Write bytes of object to io

I can read a struct from its bytes from an IO like so:

julia> struct MyInt; data::Int; end

julia> io = IOBuffer(); write(io, 42); seekstart(io)
IOBuffer(data=UInt8[...], readable=true, writable=true, seekable=true, append=false, size=8, maxsize=Inf, ptr=1, mark=-1)

julia> read!(io, Ref(MyInt(-999)))
Base.RefValue{MyInt}(MyInt(42))

How to do the inverse, e.g. write the bytes of a struct to an io? The obvious thing fails:


julia> write(io, MyInt(42))
ERROR: MethodError: no method matching write(::Base.GenericIOBuffer{Array{UInt8,1}}, ::MyInt)
Closest candidates are:
  write(::IO, ::Any) at io.jl:498
  write(::IO, ::Any, ::Any...) at io.jl:500
  write(::IO, ::Complex) at complex.jl:217
  ...
Stacktrace:
 [1] write(::Base.GenericIOBuffer{Array{UInt8,1}}, ::MyInt) at ./io.jl:498
 [2] top-level scope at none:0

Also I am confused by the error. It seems that the first listed signature write(::IO, ::Any) at io.jl:498 applies?

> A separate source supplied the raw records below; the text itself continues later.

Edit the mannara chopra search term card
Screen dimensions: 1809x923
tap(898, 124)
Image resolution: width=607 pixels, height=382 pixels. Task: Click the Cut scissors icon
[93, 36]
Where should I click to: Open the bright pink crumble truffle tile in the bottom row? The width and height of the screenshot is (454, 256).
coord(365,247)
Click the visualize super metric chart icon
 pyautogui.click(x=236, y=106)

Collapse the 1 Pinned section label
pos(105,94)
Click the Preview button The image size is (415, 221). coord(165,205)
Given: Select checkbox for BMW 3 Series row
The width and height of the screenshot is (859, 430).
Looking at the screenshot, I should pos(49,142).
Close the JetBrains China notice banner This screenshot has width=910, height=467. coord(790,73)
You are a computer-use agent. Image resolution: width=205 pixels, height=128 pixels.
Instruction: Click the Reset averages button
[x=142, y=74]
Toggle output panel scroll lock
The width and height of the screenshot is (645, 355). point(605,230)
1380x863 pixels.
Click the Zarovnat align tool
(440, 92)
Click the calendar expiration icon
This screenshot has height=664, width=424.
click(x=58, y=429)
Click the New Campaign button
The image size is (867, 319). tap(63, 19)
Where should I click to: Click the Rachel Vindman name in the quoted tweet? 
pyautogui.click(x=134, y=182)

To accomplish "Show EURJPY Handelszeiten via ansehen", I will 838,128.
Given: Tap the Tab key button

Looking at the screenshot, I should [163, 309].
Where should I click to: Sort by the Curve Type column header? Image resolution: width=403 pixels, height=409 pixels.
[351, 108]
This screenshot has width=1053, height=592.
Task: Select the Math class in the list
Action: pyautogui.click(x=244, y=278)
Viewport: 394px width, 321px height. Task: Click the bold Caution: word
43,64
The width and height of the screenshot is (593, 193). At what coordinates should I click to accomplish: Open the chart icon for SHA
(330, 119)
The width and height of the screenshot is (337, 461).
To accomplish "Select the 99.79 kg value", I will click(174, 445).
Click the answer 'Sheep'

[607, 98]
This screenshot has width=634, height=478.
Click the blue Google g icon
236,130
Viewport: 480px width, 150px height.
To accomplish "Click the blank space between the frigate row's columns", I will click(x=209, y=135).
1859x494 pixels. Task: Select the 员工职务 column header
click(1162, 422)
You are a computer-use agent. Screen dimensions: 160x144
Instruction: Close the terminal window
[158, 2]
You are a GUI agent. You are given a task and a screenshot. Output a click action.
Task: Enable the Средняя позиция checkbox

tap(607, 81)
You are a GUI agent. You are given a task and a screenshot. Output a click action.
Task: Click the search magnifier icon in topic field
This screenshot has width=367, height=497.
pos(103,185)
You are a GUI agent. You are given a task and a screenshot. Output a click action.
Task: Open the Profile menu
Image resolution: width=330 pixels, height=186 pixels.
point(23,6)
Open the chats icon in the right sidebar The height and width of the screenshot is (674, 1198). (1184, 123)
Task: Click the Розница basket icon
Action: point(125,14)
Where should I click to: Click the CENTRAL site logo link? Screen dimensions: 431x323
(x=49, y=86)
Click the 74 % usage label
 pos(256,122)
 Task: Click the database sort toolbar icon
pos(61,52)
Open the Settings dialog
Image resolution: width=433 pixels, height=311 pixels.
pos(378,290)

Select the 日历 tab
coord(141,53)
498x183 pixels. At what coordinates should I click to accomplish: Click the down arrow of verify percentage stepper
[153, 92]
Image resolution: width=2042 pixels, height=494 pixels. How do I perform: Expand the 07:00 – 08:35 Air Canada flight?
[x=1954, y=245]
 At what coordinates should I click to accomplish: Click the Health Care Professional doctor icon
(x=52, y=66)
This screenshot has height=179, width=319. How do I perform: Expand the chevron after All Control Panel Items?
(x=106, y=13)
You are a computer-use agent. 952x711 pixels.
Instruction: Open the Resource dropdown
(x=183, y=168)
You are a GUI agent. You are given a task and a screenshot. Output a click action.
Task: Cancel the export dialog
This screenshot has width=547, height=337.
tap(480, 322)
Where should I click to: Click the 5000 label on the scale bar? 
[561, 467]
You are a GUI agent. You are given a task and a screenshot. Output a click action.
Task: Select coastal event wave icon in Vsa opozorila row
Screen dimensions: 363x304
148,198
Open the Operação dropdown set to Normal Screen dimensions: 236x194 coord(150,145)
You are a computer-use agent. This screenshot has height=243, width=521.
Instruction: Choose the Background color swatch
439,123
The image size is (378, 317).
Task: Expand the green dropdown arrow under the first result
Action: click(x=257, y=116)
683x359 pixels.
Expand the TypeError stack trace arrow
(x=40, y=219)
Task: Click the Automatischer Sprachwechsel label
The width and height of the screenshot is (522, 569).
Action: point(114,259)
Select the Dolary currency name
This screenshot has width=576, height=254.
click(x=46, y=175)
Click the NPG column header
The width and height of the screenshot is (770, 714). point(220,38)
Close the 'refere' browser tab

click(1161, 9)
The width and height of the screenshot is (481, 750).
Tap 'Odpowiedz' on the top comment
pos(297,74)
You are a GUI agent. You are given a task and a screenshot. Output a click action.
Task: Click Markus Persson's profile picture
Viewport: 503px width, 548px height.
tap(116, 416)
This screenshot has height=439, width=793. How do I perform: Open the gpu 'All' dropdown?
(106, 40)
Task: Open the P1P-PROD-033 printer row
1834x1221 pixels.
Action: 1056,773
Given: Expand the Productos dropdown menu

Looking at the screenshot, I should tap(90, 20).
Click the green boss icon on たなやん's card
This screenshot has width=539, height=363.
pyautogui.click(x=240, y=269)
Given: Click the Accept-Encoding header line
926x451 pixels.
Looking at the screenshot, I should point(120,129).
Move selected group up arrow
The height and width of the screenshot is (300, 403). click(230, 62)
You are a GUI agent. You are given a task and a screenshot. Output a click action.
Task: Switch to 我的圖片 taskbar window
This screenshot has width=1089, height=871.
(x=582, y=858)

One way to do this is to reinterpret the struct as bytes (i.e. UInt8) and write those:

julia> write(io, reinterpret(UInt8, [MyInt(42)]))

I suspect this will be fairly inefficient, though, as allocating the Vector{MyInt} seems wasteful. Perhaps there is a better way.

Edit: See @yuyichao’s better solution below.

julia> write(io, Ref(MyInt(-999)))
8
4 Likes

write(io, Ref(MyInt(42))) works. (Under the hood, it calls unsafe_write to output the raw bytes of a struct.)

(However, realize that this kind of binary I/O does not result in portable files in general, because of endian-ness, sizeof(Int) difference between 32-bit and 64-bit machines, and potentially other factors.)

3 Likes

Can you comment, why I have to wrap my type with a Ref, while some other types like Int do not need to be wrapped?

You can wrap them too. There’s no harm to allow no wrapping when there isn’t ambiguity so the few builtin types allows this. In general your type may want a different behavior so that’s not there by default. No one stops you from implementing it for your type though if that’s the only way your type should be written.